Thanks for the explanation! :cool:
 
You're right, those strip tests (guess-strips, we call'em) are pretty worthless. But since you did get 100, lets do the test again with half pool water and half tap water.

Mix that up and do the test again but double the results. It *might* show you that you're far over 100, even knowing the test strip is questioned.

It might help you see how much water needs to be drained.

Maddie :flower:
 
Scrubbed and vacuumed my pool... alkalinity was 121, so emptied about a third of the water, and refilling now (almost there!) Started recirculating so I can test the alkalinity again (got my K2006-C) and see if I brought it down. If that's good, I'm ready to start the SLAM. One question... Do I need to pull out the light and clean behind it? It was suggested to me that there may be a ball of slime back there.
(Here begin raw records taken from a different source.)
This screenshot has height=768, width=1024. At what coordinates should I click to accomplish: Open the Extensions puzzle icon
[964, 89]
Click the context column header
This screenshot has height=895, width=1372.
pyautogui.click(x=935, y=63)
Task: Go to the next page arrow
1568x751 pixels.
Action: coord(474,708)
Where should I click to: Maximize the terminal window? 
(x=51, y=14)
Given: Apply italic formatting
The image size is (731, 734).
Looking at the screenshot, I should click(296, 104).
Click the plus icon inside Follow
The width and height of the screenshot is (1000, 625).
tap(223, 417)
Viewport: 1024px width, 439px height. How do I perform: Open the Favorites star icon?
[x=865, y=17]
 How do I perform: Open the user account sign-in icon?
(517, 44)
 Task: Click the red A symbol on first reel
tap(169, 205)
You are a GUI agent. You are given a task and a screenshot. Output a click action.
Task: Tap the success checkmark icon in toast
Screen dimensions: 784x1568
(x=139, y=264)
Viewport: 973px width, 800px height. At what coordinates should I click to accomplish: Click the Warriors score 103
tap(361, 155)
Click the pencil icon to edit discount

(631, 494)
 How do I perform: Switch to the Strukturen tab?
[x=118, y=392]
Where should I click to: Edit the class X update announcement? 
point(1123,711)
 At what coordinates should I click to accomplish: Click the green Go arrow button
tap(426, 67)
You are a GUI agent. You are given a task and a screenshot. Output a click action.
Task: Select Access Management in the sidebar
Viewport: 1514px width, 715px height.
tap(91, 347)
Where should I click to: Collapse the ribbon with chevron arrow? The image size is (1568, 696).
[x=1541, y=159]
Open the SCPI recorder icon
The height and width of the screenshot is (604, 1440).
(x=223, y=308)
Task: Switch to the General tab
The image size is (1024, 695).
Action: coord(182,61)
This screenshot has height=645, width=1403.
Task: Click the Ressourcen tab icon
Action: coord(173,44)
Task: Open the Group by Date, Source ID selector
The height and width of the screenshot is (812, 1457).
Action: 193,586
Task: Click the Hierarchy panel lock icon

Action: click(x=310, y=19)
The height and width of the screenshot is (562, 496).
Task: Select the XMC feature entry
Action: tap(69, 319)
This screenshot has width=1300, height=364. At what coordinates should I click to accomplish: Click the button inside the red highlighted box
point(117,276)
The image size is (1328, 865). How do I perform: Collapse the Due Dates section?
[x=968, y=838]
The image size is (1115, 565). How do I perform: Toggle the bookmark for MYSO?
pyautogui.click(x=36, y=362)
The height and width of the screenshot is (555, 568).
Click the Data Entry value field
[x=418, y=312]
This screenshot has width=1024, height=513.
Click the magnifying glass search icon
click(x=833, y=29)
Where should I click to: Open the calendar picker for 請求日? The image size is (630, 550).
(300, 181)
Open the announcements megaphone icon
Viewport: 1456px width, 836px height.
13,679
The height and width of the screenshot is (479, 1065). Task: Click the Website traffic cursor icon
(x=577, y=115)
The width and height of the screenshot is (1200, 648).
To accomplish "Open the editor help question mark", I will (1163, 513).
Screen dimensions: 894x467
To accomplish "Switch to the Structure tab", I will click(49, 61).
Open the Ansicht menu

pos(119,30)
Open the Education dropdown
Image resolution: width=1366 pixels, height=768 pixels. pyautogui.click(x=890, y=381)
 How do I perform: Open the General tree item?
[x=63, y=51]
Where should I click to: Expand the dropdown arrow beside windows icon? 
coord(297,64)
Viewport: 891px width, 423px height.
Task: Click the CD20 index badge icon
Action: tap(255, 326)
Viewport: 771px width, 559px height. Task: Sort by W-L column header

There was some around the outside rim, which I cleaned off, and I want to make sure I get it all, but don't want to have to take the light out if it's not necessary!
 
TA has no effect on your pool water chemistry for a SLAM. There was no reason to drain any water based on that.

How do you measure a TA of 121ppm?

You should remove your light and leave it out during the SLAM.
 
They tested it at my pool supply store along with everything else, gave me a print out, and told me my CYA is 121. I don't understand what you're saying about a CYA of 121 not being possible to measure... I've seen people state on this forum higher CYA numbers than that. Are you saying it will only measure up to a certain point? Confused.
 
The CYA measuring tube, is in whole numbers. Like 40, 50, 60.

- - - Updated - - -

Oh oh. Pool $tore testing is almost as bad as the guess strips. You really need to get your own test kit and take this bull by the horns.